This is a reasonable assumption to make and one cannot be faulted for thinking this to be the case. However, it is also nothing so concrete that one can stand on a firm foundation. The truth is, it is likely we know at least the position and function of Demetrius here, without knowing who he is, but we cannot say with absolute certainty.
Examination & Application of the Text: Demetrius comes bearing the testimony of who he is from others. In fact attestation of a good testimony is threefold:
- First from ‘everyone.’ That is to say that among those who know him, there is not a bad report to be found.
- Second from the truth. It is uncertain as to exactly what this means. It is likely though that Demetrius’ testimony can be measured against what is known to be true (i.e.
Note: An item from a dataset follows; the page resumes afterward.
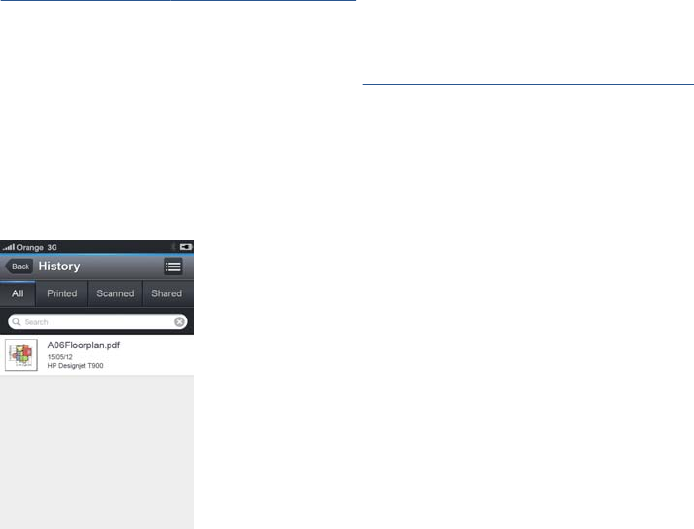Click the signal strength bars icon
694x529 pixels.
[8, 247]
God and His Word) and in that measurement, Demetrius does not contradict that truth.
- Finally, from John and his group of believers. This is perhaps the strongest testimony of all, at least in these circumstances because Gaius certainly knows John on an intimate level and thus trusts him. Of all the testimonies given, it is the one from John that Gais us is able to know first hand at that particular moment.
The testimony of Demetrius then, stands in stark contrast to that of Diotrephes.
In a quick examination of this verse, what we see is a man with an impeccable reputation. It is a reputation that is so pristine that it reflects Christ to those whom he comes in contact with. Think of the impact this can have for the glory of God.
Certainly there is a high standard set upon Christians and certainly there are times we fail. The expectation though is that even in those failures we can be rightly reconciled and still bring glory to God. The understanding though is that God has called us to a high calling, one that is only achieved through a complete reliance upon Him.
We see from Demetrius then, not only has he kept a good testimony, but we also see the importance of maintaining it. It is a point that we must not forget. As we call ourselves Christians, everything we do then carries an impact. It is an impact that can be either positive or negative. Therefore, every action, every reaction that we take must be done with due consideration of how it will reflect Christ to others and encourage them in their relationship to Him (or how it will draw them to a relationship with Him).